En effet, un affaiblissement de la participation à la mutualisation des entreprises d’au moins 10 salariés peut être observé et résulte de deux facteurs.

Le CPF fait l’objet dans ces entreprises d’un financement dédié de 0,20 %, en principe mutualisé. Un système équivalent à celui qui s’appliquait au plan de formation est toutefois institué : l’employeur peut gérer ces fonds, sous réserve de respecter un volume minimal légal. Mais avec une différence de taille : l’usage de cette faculté d’échapper à la mutualisation est conditionné par la conclusion d’un accord d’entreprise. Cette condition ouvre, pour ceux dont l’employeur souhaite cette gestion directe, la possibilité d’une négociation donnant-donnant en contrepartie de dispositions favorables sur le taux de la contribution, les abondements, leur fléchage et l’opposabilité de l’utilisation du compte.
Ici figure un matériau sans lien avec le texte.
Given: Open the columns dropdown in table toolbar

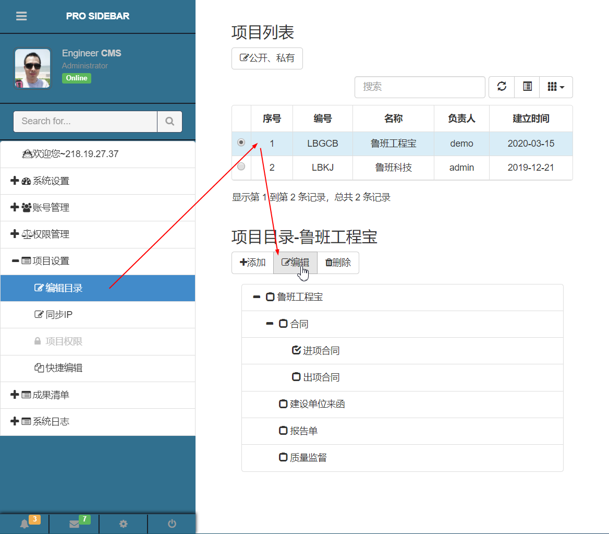Looking at the screenshot, I should pyautogui.click(x=556, y=87).
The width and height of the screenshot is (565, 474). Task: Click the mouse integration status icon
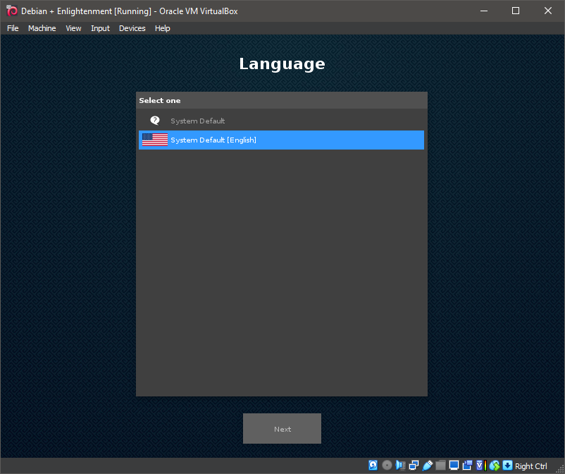tap(494, 466)
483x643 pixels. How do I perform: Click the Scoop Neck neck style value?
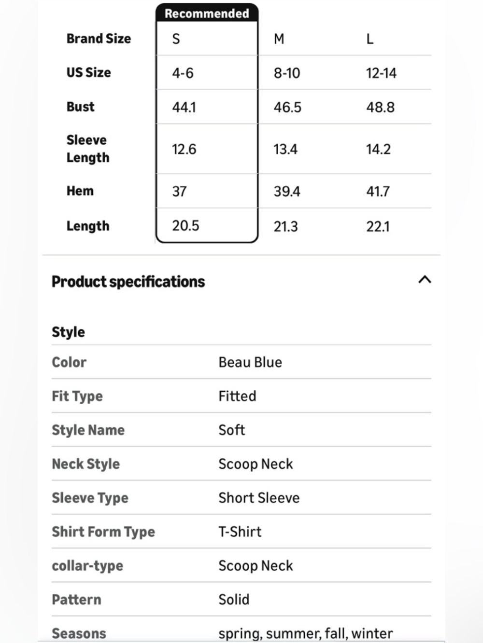[x=256, y=464]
Mais si cette équation peut être profitable aux salariés de l’entreprise concernée, elle se fait au détriment de la mutualisation, en particulier du financement du CPF des autres salariés, notamment des TPE-PME. On est assez loin de la proposition de la CGT d’une gestion non seulement paritaire mais encore interprofessionnelle et nationale.
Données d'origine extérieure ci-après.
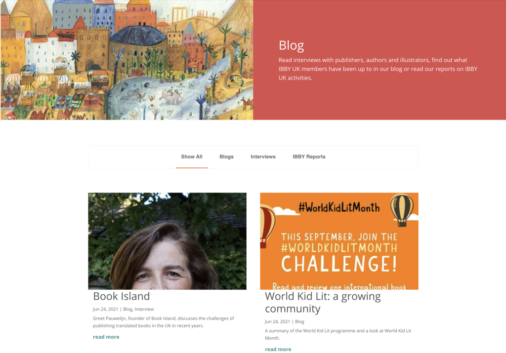This screenshot has width=506, height=353.
Task: Click the colorful city illustration banner
Action: click(x=127, y=60)
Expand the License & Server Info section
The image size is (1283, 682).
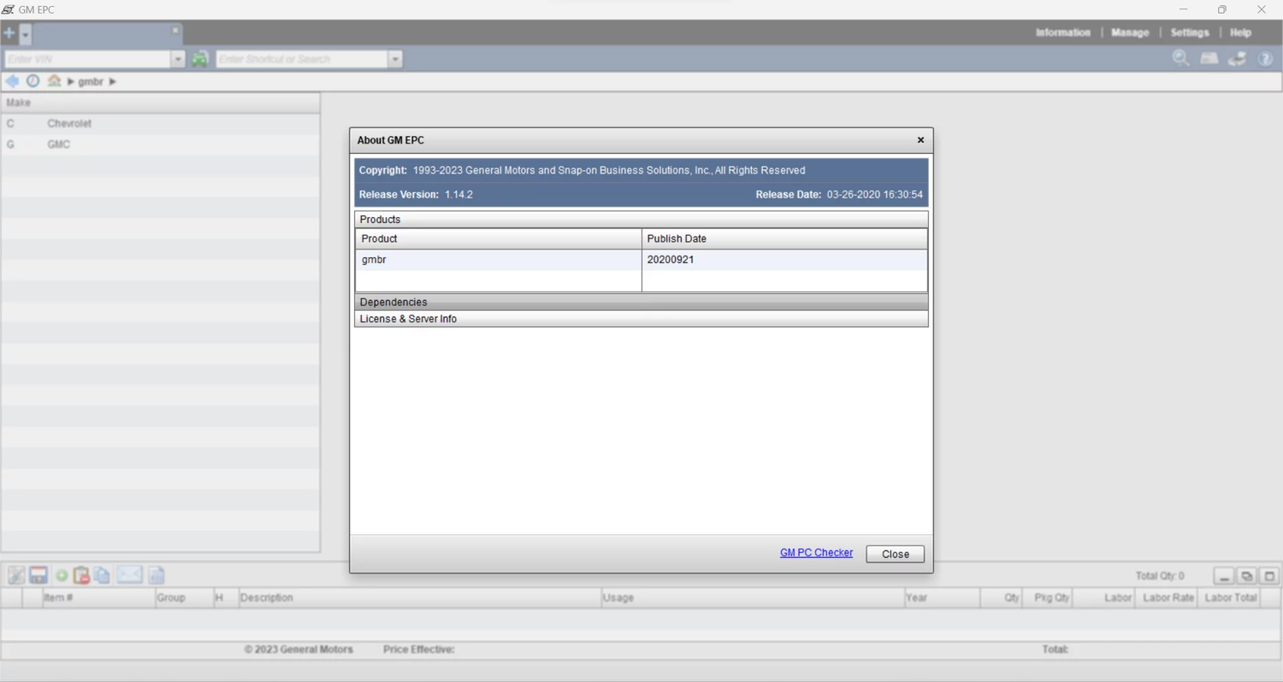(408, 319)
Le reste de la contribution (0,80 %) doit être versé à l’OPCA, qui la ventilera entre les dispositifs et organismes, en fonction du cadre fixé par la loi et son futur décret.

La ventilation négociée montre la diminution drastique de la part dédiée au plan de formation pour les entreprises d’au moins 10 salariés. L’objectif mis en avant par le gouvernement, conformément aux vœux du Medef, est de faire sortir ce dispositif de l’obligation fiscale, c’est-à-dire du volume minimum légal. Mais contrairement à l’ambition affichée, aucune règle ne vient garantir une obligation de former. Il est donc misé sur le volontariat des entreprises, dans un esprit « d’investissement » et de « gestion prévisionnelle des emplois et des compétences ». Seules garanties collectives : une obligation nouvelle de négocier, à partir de 300 salariés (sans obligation de conclure) et l’ancienne obligation de saisir les élus du personnel (à titre consultatif). Les employeurs ont donc conquis ici un nouvel espace de liberté et d’autonomie, entreprise par entreprise.

Comme pour la loi de sécurisation de l’emploi, il est difficile de formuler une appréciation sur les changements à venir. à la liberté des acteurs est sacrifiée la prévisibilité des effets de la loi, ce qui n’est pas sans soulever des difficultés lorsque cette liberté est située dans une relation de pouvoir et que les conditions d’une négociation à armes égales ne paraissent toujours pas assurées. Quant à la volonté des employeurs de sacrifier les contingences économiques immédiates au progrès social par la formation, qu’on nous permette d’y accorder autant de crédit qu’à celle de promouvoir la « démocratie sociale » sur les décisions de gestion. Si les modalités du DIF évoluent incontestablement dans un sens positif, la progression de la formation à l’initiative du salarié est corrélative de la déréglementation de la formation à l’initiative de l’employeur. Au sein des dispositifs à l’initiative du salarié, le CPF traduit en outre une progression sensible de la conception utilitariste de la formation, qui apparaît liée au processus de re-marchandisation du travail déjà dénoncé au sujet de la loi de sécurisation de l’emploi. En tout état de cause, l’objectif d’un droit à la formation universel, individuel, garanti collectivement et émancipateur ne paraît pas encore à même d’être atteint, y compris en faisant abstraction de la problématique du financement. Même plus modestement, l’œuvre jurisprudentielle de progression d’une obligation de former n’a pas été jugée digne d’être poursuivie, pas plus que l’organisation des modalités de mise en œuvre effective d’un droit à la promotion professionnelle. Enfin, la réforme du financement qui s’est imposée en échange de la mise en œuvre des nouveaux dispositifs convenus en 2013 laisse penser que l’objectif de réduction du coût du travail n’est pas loin, quoiqu’elle soit radicalement antinomique des ambitions affichées.